Donc les enfants sourds « intégrés » sont seuls avec l’enseignante et les 26 autres élèves de la classe, parfois une AVS est là mais ne peut qu’aider les enfants à mettre et enlever leurs manteaux ou leurs chaussures. Ceux qui entendent mal ou presque pas ne bénéficient d’aucune aide et ne développent aucun mode de communication à l’école qui devient un lieu de jeu où ils doivent juste rester sages pendant les moments de langage ou lorsque la maîtresse lit des histoires.
Or il existe depuis 5 ans une loi sur la scolarisation des enfants handicapés, complétée par des décrets dont le plus récent date d'avril 2009
http://www.education.gouv.fr/cid207/la-scolarisation-des-eleves-handicapes.html
« La loi du 11 février 2005 pour l'égalité des droits et des chances, la participation et la citoyenneté des personnes handicapées renforce les actions en faveur de la scolarisation des élèves handicapés. Elle affirme le droit pour chacun à une scolarisation en milieu ordinaire au plus près de son domicile, à un parcours scolaire continu et adapté. Les parents sont de plus étroitement associés à la décision d'orientation de leur enfant et à la définition de son projet personnalisé de scolarisation (P.P.S.).
Dispositifs de scolarisation
Dès l'âge de 3 ans, si leur famille en fait la demande, les enfants handicapés peuvent être scolarisés à l'école maternelle. Chaque école a vocation à accueillir les enfants relevant de son secteur de recrutement. Pour répondre aux besoins particuliers des élèves handicapés, un projet personnalisé de scolarisation organise la scolarité de l'élève, assorti des mesures d'accompagnement décidées par la Commission des droits et de l'autonomie (C.D.A.). La scolarisation peut être individuelle ou collective, en milieu ordinaire ou en établissement médico-social.

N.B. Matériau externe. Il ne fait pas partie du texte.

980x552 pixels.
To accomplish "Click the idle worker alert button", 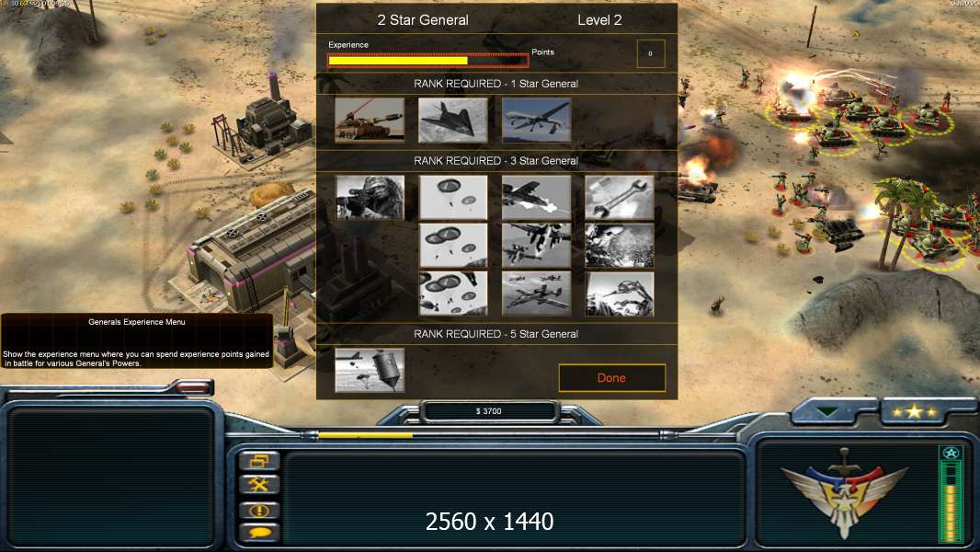I will point(259,510).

Scolarisation individuelle
Les conditions de la scolarisation individuelle d'un élève handicapé dans une école élémentaire ou dans un établissement scolaire du second degré varient selon la nature et la gravité du handicap.
Selon les situations, la scolarisation peut se dérouler soit :
* sans aucune aide particulière,
* faire l'objet d'aménagements lorsque les besoins de l'élève l'exigent.

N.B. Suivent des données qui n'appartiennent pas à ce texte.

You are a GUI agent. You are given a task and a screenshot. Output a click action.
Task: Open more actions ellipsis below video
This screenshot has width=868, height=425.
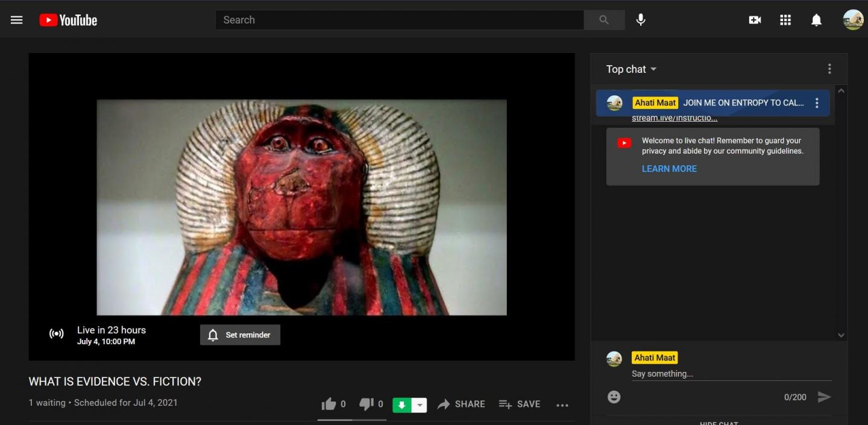[x=562, y=405]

Le recours à l'accompagnement par un auxiliaire de vie scolaire et à des matériels pédagogiques adaptés concourent à rendre possible l'accomplissement de la scolarité. »
Nos questions sont simples :
Quand cette loi qui va bientôt avoir 5 ans pourra-t-elle s’appliquer réellement ?
Quand l’Etat donnera-t-il les moyens de ces actions éducatives pour les enfants ?
Quand les services de santé et de l’éducation travailleront ils ensemble réellement dans le sens de l’intérêt des enfants ?
Ces enfants ont besoin avant tout, et très rapidement d’une langue pour communiquer et pour apprendre, la LSF* (langue des signes françaises) ou l'aide du LPC (langue parlée complétée); comme les autres enfants de leur âge ils ont besoin d’apprendre le Français écrit et de développer l'oral selon leurs capacités et à leur rythme.
* D’après le dictionnaire : Une langue est un système de signes linguistiques, vocaux, graphiques ou gestuels, qui permet la communication entre les individus. La langue des signes est donc une vraie langue, riche et vivante. Nous avons fait ce choix pour Vincent qui n’a pas accès à l’oralisation.